Cotidiano

Mais de 2 mil animais são socorridos em Rio Bonito do Iguaçu

A Rede Estadual de Manejo de Animais em Desastres (Remad) atendeu 2,3 mil animais, entre espécies domésticas e silvestres, desde sábado (8) em Guarapuava e Rio Bonito do Iguaçu, municípios atingidos pelo tornado da semana passada. A organização é coordenada pela Defesa Civil do Estado e conta com a participação do Instituto Água e Terra (IAT).

 

A médica veterinária Leticia Koproski é uma das servidoras do IAT que esteve na linha de frente do atendimento animal em Rio Bonito do Iguaçu.

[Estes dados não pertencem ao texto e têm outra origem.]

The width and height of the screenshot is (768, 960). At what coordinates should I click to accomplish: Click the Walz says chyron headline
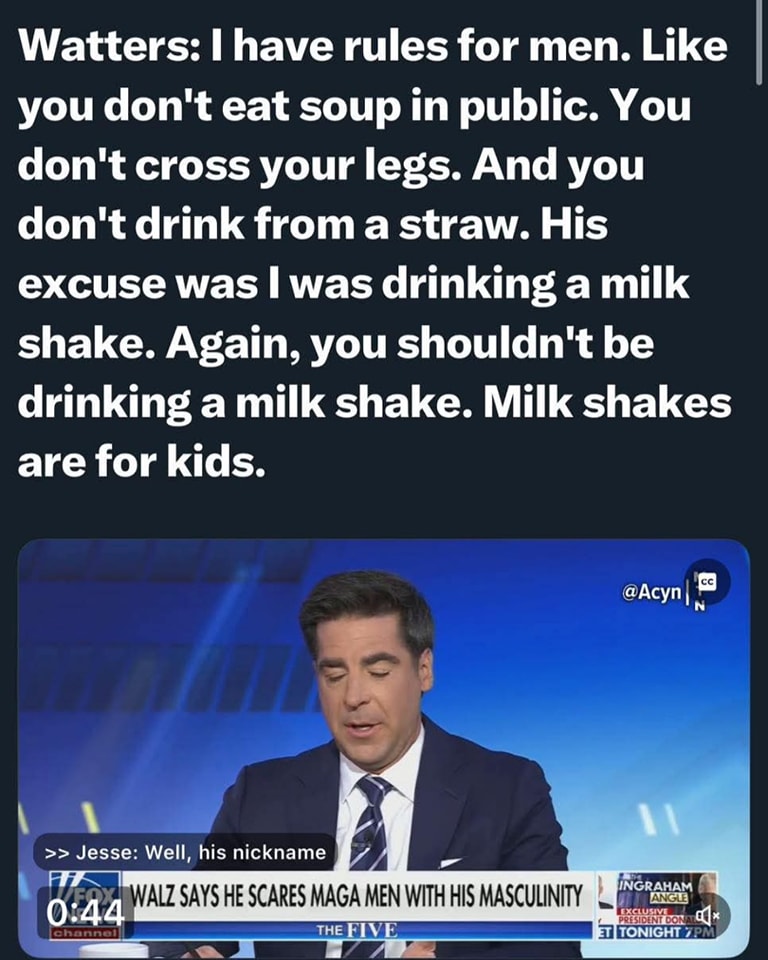tap(358, 896)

Ela conta que paralelamente ao trabalho de reconstrução da cidade, 90% destruída pelo fenômeno climático, se formou uma grande rede de solidariedade em prol da fauna – ao menos 70 pessoas estão envolvidas com os procedimentos emergenciais.

 

“A atuação dos protetores, principalmente voluntários da comunidade, tem sido essencial. ONGs da proteção animal e grupos especializados no atendimento de animais em desastres também têm executado um trabalho muito importante”, afirma.

 

Os casos mais simples envolvendo cães e gatos são encaminhados para lares temporários cedidos pela própria comunidade após o tratamento inicial. Os mais graves vão para clínicas veterinárias ou para o Hospital Veterinário da Universidade Estadual do Centro-Oeste (Unicentro) de Guarapuava.

 

Animais de produção estão sendo atendidos, em sua maioria, nas propriedades atingidas. Já as espécies silvestres, por sua vez, contam com o suporte do Centro de Triagem e Reabilitação de Animais Silvestres (Cetras), também da Unicentro e referência em atendimento à fauna nativa.

 

“Estamos trabalhando com prioridades, que vão desde o resgate, atendimento primário, organização de cadastro de voluntários até o direcionamento de medicação e alimentos. Todos têm ajudado muito”, acrescenta.

 

Letícia cita a necessidade de uma série insumos para que o grupo possa intensificar a prestação de socorro: vermífugos, vacinas, antipulgas, ração, milho, feno, pallets, barracas, caixa de transporte e potes de comida. “Mas qualquer ajuda é muito bem-vinda. É o momento de todos colaborarem”, destaca.